Harry Bowl

Personal information
- Date of birth: 16 April 1914
- Place of birth: Alvescot, Berkshire
- Date of death: 1991 (aged 77)
- Height: 5 ft 9 in (1.75 m)
- Position(s): Centre forward, inside left

Senior career*
- Years: Team / Apps / (Gls)
- Clanfield
- Stanford in the Vale
- 1933–1935: Swindon Town / 44 / (8)
- 1936: Blackpool / 2 / (1)
- 1937–1939: Exeter City / 79 / (43)
- Lancaster Town
- 1955: Clanfield

= Harry Bowl =

English footballer

Henry Thomas Bowl (16 April 1914 – 20 April 1991) was an English professional footballer.
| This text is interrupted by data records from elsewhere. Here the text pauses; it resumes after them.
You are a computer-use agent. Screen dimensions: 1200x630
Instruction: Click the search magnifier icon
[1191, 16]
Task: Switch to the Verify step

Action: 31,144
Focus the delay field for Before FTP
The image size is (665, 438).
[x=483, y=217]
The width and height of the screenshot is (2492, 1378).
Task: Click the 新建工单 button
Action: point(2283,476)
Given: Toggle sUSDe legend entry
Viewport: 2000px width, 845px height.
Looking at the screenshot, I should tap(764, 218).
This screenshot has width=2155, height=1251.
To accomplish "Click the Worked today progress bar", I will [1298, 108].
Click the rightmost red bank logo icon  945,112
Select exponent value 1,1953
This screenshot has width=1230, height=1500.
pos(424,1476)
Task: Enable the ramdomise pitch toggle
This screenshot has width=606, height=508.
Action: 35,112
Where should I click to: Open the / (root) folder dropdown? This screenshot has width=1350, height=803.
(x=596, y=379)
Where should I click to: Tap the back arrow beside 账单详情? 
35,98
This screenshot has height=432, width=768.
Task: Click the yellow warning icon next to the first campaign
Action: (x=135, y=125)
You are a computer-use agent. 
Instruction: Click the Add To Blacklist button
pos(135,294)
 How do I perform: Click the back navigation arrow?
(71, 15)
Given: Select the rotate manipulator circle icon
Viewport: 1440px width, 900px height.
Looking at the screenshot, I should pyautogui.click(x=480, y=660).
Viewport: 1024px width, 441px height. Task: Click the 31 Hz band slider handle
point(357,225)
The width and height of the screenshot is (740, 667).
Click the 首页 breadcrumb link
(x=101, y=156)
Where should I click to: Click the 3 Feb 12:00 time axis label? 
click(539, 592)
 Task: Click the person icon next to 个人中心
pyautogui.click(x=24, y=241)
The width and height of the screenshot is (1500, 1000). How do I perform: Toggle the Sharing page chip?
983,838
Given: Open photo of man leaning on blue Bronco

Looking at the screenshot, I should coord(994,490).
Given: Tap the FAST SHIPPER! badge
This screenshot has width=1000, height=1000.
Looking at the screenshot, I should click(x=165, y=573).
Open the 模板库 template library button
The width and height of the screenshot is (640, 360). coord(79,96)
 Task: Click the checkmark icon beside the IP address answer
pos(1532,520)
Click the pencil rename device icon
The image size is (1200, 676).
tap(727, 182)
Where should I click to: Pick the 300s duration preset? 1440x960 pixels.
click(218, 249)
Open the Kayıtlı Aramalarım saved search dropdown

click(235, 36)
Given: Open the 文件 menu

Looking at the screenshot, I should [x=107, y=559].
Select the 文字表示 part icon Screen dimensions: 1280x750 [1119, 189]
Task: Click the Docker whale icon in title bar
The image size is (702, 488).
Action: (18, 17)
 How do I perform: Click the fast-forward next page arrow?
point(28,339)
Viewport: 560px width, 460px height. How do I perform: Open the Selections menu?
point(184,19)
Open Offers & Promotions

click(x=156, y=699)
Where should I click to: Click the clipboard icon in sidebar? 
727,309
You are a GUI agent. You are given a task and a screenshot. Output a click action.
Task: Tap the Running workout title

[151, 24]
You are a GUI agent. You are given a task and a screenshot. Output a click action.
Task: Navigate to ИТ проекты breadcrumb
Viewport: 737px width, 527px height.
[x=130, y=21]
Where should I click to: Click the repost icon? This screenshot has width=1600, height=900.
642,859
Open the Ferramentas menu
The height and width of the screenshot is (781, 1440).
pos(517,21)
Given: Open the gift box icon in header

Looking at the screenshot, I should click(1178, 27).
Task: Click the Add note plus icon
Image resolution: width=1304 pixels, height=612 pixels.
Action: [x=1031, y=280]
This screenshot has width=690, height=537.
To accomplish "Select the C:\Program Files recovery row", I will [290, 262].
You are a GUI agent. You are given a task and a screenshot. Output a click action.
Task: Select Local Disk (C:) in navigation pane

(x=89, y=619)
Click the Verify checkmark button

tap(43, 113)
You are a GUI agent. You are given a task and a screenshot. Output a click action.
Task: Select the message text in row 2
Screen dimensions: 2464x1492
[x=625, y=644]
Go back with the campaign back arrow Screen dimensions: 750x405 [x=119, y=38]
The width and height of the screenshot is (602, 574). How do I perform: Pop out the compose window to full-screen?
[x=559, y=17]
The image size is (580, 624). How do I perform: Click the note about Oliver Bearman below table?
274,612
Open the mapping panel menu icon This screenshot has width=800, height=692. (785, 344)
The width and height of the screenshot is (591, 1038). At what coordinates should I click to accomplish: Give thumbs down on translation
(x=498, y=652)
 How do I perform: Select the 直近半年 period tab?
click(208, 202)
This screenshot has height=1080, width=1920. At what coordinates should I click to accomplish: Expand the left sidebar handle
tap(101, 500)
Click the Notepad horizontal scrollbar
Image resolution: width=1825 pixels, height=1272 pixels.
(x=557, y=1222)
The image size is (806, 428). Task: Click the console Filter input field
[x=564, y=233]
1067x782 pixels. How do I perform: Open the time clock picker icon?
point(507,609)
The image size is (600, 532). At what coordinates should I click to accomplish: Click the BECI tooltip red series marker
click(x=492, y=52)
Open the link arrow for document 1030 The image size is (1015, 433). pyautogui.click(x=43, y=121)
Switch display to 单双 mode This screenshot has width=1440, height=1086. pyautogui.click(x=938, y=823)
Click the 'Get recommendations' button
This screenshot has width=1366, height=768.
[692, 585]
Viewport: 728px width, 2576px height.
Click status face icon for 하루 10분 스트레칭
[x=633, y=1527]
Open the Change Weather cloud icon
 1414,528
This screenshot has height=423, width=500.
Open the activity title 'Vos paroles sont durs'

He played for Swindon Town, Blackpool and Exeter City.

==Career==
Bowl began his career with Clanfield, and then moved to Stanford in the Vale, where he was quickly signed up by Swindon Town in 1933. He made 44 Football League appearances for the club in two years, scoring eight goals. In 1936 he joined Blackpool. He played two League games for the Seasiders, scoring in one of them. The following year he signed for Exeter City, for whom he made 79 League appearances and scored 43 goals.

After finishing his professional career at Lancaster Town he was given a permit by the FA to allow him to play for Clanfield as a former professional.